== Problem requirements ==
Only the lines with "profile" in the entries below belong in the answer; please copy them.
Start of Data section
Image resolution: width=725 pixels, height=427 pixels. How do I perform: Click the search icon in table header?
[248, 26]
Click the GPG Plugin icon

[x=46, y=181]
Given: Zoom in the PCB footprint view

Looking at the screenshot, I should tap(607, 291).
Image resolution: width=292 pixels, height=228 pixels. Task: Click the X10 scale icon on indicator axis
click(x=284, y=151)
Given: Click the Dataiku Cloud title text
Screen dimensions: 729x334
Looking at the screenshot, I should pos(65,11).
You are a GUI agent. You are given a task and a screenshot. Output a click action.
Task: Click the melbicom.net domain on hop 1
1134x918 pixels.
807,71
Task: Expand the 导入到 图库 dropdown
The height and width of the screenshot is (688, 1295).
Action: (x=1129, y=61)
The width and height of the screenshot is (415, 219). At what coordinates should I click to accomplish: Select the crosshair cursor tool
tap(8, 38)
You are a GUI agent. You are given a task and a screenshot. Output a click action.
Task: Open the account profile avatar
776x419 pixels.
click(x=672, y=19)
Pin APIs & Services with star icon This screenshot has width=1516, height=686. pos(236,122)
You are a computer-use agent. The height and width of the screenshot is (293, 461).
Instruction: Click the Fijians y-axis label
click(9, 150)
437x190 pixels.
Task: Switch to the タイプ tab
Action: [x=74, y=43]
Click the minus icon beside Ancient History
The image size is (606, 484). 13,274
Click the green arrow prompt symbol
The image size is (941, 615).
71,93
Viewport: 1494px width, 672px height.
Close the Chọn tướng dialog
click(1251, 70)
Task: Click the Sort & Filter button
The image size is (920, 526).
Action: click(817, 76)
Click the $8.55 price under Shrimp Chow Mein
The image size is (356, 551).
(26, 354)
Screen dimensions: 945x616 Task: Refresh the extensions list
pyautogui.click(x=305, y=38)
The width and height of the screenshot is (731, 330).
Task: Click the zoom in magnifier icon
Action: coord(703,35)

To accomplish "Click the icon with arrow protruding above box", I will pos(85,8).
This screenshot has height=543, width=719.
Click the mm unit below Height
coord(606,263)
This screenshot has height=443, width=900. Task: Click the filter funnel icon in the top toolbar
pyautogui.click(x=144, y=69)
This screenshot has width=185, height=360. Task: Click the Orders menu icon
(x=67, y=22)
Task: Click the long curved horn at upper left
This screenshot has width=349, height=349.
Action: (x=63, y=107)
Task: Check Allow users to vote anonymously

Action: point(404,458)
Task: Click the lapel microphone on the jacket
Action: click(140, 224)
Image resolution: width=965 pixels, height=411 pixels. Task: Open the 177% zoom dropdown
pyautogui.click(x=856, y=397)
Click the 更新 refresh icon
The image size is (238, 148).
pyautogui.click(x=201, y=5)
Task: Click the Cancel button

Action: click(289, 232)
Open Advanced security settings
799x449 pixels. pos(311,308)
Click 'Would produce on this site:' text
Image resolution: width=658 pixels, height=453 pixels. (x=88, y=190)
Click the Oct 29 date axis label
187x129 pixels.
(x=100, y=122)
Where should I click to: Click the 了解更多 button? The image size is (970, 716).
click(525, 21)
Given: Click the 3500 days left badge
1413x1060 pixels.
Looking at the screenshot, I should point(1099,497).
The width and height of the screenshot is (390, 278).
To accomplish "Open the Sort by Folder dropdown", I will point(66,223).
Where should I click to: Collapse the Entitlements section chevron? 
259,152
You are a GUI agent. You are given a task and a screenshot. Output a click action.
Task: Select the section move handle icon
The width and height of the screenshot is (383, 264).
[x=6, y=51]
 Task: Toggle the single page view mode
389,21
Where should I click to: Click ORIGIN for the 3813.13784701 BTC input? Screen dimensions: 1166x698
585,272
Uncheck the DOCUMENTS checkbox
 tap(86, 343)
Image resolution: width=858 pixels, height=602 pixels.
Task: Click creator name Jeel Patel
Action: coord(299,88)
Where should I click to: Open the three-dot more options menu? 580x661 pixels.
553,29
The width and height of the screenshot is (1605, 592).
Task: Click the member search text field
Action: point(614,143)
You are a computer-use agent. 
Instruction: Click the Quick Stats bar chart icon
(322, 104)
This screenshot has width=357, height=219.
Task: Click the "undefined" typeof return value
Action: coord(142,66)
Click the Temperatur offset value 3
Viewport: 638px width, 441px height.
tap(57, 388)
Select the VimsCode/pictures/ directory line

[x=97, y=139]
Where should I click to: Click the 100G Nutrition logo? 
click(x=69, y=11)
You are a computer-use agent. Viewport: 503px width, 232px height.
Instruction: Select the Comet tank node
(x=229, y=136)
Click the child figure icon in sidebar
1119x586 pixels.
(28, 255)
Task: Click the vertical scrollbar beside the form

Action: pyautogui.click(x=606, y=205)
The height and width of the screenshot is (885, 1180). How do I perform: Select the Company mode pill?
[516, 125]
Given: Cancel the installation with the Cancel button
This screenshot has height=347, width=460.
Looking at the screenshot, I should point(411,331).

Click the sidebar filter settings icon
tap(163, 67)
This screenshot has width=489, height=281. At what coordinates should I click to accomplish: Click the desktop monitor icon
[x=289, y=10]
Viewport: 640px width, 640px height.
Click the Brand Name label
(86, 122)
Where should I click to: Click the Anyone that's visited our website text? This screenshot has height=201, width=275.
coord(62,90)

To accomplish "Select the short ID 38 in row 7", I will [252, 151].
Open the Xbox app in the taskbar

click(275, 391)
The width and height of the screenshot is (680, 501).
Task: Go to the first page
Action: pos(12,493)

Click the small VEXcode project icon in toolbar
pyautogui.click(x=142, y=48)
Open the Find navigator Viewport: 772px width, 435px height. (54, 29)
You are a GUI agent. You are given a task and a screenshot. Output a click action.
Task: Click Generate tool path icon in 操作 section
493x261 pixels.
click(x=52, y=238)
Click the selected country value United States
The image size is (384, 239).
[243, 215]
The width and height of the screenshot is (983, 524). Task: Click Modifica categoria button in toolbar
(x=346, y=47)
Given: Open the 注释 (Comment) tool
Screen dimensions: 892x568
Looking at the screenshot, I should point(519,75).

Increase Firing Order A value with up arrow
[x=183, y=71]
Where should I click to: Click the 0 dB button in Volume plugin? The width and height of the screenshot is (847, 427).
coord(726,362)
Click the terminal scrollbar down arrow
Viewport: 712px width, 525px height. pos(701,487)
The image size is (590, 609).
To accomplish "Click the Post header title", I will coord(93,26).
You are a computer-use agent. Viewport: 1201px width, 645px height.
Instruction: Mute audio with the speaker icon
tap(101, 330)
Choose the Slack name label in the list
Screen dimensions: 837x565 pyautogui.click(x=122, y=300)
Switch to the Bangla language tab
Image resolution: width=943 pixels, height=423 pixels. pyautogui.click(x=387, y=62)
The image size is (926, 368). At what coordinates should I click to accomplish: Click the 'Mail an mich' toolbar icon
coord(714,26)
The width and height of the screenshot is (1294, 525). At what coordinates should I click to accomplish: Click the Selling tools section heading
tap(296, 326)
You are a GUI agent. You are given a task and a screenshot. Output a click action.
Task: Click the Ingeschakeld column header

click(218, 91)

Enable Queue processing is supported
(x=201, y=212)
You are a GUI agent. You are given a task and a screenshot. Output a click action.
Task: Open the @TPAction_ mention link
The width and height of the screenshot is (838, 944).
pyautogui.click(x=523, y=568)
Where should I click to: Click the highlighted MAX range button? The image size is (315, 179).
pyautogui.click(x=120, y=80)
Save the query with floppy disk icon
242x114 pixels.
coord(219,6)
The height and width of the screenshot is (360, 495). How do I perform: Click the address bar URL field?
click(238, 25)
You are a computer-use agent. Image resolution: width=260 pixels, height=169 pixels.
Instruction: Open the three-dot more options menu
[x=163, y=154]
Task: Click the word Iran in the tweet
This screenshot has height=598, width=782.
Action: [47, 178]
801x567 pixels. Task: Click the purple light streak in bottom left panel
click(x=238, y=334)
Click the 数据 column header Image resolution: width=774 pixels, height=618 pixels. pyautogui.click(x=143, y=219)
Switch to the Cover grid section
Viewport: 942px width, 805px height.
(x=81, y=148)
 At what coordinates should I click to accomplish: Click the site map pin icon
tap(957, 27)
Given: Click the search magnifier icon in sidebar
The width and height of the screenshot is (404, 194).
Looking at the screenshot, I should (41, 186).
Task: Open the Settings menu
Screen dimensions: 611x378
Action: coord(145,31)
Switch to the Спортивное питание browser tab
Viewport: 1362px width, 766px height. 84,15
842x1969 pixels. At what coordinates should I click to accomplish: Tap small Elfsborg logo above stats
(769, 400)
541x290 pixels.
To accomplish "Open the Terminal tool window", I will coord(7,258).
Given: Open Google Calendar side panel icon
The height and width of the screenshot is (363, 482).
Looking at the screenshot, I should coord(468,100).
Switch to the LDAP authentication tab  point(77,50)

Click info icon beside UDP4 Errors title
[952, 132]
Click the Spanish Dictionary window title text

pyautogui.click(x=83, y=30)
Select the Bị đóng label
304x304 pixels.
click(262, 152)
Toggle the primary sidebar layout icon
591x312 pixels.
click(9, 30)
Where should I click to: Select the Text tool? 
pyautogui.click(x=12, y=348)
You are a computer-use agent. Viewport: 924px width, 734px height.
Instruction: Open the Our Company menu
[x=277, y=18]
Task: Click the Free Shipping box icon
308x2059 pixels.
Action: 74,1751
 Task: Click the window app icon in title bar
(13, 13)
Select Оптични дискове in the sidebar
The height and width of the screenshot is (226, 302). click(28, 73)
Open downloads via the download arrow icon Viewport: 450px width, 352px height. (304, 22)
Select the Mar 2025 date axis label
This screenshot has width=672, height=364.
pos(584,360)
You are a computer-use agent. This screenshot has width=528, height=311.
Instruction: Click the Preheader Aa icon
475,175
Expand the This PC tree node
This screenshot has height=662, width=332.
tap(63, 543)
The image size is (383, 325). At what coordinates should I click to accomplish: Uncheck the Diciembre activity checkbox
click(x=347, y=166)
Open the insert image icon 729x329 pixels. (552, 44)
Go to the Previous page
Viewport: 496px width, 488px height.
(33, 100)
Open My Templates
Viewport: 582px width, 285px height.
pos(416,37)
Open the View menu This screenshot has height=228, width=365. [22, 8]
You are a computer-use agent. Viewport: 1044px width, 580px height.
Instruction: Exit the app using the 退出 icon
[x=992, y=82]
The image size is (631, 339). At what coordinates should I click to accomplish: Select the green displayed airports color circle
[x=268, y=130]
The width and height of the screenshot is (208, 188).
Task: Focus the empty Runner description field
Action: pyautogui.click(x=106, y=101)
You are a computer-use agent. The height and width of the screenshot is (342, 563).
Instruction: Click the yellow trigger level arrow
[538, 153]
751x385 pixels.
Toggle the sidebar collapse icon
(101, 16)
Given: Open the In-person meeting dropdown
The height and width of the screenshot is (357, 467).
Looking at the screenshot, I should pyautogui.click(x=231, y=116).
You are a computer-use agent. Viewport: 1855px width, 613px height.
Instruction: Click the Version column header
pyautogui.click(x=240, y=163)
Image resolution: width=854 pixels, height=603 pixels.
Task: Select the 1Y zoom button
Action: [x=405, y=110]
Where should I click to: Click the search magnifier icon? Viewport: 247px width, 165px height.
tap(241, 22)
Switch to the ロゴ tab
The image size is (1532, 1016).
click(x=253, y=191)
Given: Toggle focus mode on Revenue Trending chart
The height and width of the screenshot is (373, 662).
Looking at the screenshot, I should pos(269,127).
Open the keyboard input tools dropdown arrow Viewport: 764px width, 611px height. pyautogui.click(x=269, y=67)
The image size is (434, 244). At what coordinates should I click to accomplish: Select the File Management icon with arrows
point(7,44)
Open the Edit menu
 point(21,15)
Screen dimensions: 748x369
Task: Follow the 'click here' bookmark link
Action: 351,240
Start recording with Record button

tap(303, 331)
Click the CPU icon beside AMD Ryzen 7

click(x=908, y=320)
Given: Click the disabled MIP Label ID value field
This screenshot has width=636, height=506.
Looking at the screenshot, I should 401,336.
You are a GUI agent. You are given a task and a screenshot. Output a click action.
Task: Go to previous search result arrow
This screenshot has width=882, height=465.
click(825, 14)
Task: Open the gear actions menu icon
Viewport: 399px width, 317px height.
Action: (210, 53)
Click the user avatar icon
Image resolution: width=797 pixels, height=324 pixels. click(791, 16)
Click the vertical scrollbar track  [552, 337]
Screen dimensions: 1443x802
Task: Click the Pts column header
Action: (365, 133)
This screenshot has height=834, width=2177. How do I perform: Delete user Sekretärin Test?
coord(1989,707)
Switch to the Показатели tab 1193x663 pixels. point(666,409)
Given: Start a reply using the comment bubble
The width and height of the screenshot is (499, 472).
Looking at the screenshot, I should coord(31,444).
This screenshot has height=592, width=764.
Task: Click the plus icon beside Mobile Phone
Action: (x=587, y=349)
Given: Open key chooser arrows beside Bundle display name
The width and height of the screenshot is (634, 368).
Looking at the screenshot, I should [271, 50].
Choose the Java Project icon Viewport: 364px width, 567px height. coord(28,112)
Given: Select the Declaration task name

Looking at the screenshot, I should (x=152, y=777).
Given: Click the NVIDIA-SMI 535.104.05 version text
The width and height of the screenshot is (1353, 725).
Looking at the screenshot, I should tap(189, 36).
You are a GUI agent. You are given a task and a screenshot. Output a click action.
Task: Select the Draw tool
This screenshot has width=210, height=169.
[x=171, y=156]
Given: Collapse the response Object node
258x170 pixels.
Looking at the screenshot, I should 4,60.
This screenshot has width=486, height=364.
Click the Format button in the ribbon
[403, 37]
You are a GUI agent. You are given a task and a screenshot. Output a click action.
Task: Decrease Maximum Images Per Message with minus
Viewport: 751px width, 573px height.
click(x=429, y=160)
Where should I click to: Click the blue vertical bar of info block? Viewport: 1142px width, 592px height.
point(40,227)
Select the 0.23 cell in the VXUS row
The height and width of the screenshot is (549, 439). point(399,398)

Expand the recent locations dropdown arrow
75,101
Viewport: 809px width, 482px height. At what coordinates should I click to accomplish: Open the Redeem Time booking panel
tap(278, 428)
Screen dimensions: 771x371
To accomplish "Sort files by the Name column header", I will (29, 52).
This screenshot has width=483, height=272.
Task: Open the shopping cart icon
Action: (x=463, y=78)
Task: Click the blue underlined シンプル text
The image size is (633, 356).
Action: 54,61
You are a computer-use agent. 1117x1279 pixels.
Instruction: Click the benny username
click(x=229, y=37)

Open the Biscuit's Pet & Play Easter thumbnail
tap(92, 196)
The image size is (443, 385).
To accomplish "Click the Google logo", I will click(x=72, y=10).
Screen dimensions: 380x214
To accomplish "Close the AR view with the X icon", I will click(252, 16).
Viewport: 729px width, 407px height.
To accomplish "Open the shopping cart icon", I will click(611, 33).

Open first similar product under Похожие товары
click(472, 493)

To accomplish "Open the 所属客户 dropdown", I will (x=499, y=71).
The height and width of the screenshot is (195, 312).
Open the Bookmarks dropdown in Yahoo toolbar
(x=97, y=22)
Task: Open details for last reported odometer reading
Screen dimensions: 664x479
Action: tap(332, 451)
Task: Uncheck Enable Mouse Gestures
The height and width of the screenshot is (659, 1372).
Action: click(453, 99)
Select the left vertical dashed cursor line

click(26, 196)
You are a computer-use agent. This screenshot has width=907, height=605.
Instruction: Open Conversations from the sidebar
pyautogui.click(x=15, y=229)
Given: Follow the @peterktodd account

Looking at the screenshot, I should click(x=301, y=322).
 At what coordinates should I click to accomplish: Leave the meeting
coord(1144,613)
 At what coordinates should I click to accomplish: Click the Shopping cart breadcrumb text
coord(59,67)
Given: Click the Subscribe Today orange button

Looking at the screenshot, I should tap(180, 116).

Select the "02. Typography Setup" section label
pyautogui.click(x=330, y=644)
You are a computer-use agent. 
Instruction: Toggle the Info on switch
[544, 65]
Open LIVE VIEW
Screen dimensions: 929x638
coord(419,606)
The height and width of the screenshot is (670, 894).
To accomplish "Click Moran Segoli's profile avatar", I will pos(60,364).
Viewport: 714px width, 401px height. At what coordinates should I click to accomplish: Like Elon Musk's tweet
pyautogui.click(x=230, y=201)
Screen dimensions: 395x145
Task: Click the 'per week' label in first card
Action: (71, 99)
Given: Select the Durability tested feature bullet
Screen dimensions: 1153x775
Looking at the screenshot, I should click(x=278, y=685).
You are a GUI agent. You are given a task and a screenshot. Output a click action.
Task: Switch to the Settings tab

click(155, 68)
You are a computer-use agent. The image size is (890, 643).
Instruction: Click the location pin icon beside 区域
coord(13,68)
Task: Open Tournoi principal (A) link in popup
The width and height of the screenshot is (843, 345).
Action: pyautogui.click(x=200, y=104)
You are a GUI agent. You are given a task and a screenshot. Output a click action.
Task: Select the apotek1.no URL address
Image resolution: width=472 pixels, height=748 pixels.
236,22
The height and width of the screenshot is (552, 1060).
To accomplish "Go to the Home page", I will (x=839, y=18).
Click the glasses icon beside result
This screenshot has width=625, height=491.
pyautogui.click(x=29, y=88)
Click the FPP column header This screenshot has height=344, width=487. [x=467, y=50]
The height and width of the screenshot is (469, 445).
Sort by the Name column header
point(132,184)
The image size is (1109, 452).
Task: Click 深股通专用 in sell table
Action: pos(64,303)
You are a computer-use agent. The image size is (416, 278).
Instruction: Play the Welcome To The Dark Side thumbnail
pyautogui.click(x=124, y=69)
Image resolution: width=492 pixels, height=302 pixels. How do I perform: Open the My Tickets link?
End of Data section
== Expected output ==
Task: Open the account profile avatar
To accomplish "Click Moran Segoli's profile avatar", I will pos(60,364).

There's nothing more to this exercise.